- **PROBLEMS AND TASKS**
• a. Restate word for word the part of the Rockaways beach passage that runs from "We walk a mile" to "that is murderous.".
• b. In the Rockaways beach passage, name every purchase that the group reports making.
• c. Extend the passage about the day at the Rockaways beach, picking up after its final sentence.

- **TEXT SEGMENT**
Beach 116th Street in the Rockaways is packed. We buy sunblock, a red-and-white beach umbrella. We dip in the frigid water. When I come out my slightly-numbed skin feels like a halo of cold around my body. We dry out in the sun. I apply copious amounts of sunblock, basting myself in salt and sweat and grease. I nap a little, moving from the sun to the shade and back again. I remember that the summer heat is like a series of little fevers, sweats and chills.

We walk a mile down the boardwalk to meet Joe, Chloe’s boyfriend. He has driven from Manhattan in his father’s Cadillac to go surfing. We buy hot dogs, Chipwiches. There is a tiny, crowded area of the beach set aside for surfing. We pick out Joe and see him ride a few waves. The surfers tie their boards to the roof of the Caddy and we drive the length of Queens. Evening beach traffic, we decide, is not stressful; everyone is waterlogged and happy. It’s commuter traffic that is murderous.

- **PROVIDED INFORMATION**
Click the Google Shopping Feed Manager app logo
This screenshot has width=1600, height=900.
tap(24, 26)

* * *

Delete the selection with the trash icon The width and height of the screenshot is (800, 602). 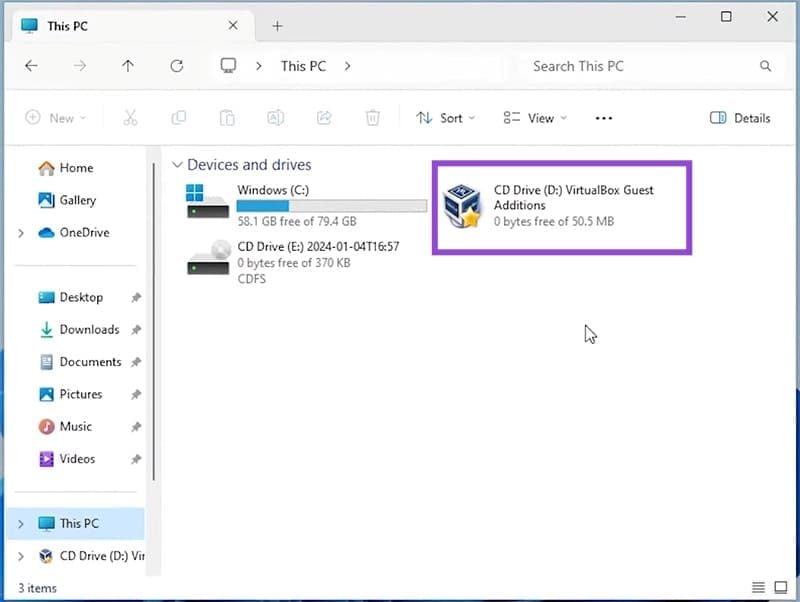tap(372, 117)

- **EXERCISE RESPONSES**
• a.
We walk a mile down the boardwalk to meet Joe, Chloe’s boyfriend. He has driven from Manhattan in his father’s Cadillac to go surfing. We buy hot dogs, Chipwiches. There is a tiny, crowded area of the beach set aside for surfing. We pick out Joe and see him ride a few waves. The surfers tie their boards to the roof of the Caddy and we drive the length of Queens. Evening beach traffic, we decide, is not stressful; everyone is waterlogged and happy. It’s commuter traffic that is murderous.

• b.
sunblock
a red-and-white beach umbrella
hot dogs
Chipwiches

• c.
We pass through neighborhoods we’ve only heard about, speculate about the restaurants, read the signs aloud. We drive all the way to Jackson Heights and eat an large, spicy Indian meal. Joe drives back to Manhattan and he and Chloe’s San Diego surfer friend manuvers his surfboard through the Queens Plaza subway station. I feel sad for him, this California native, out of place with his unwieldly surfboard and only lame East Coast waves to ride it on.

It takes such a long time to get anywhere and often there is traffic and such heavy things to carry, but there is so much to see if you can make the trip.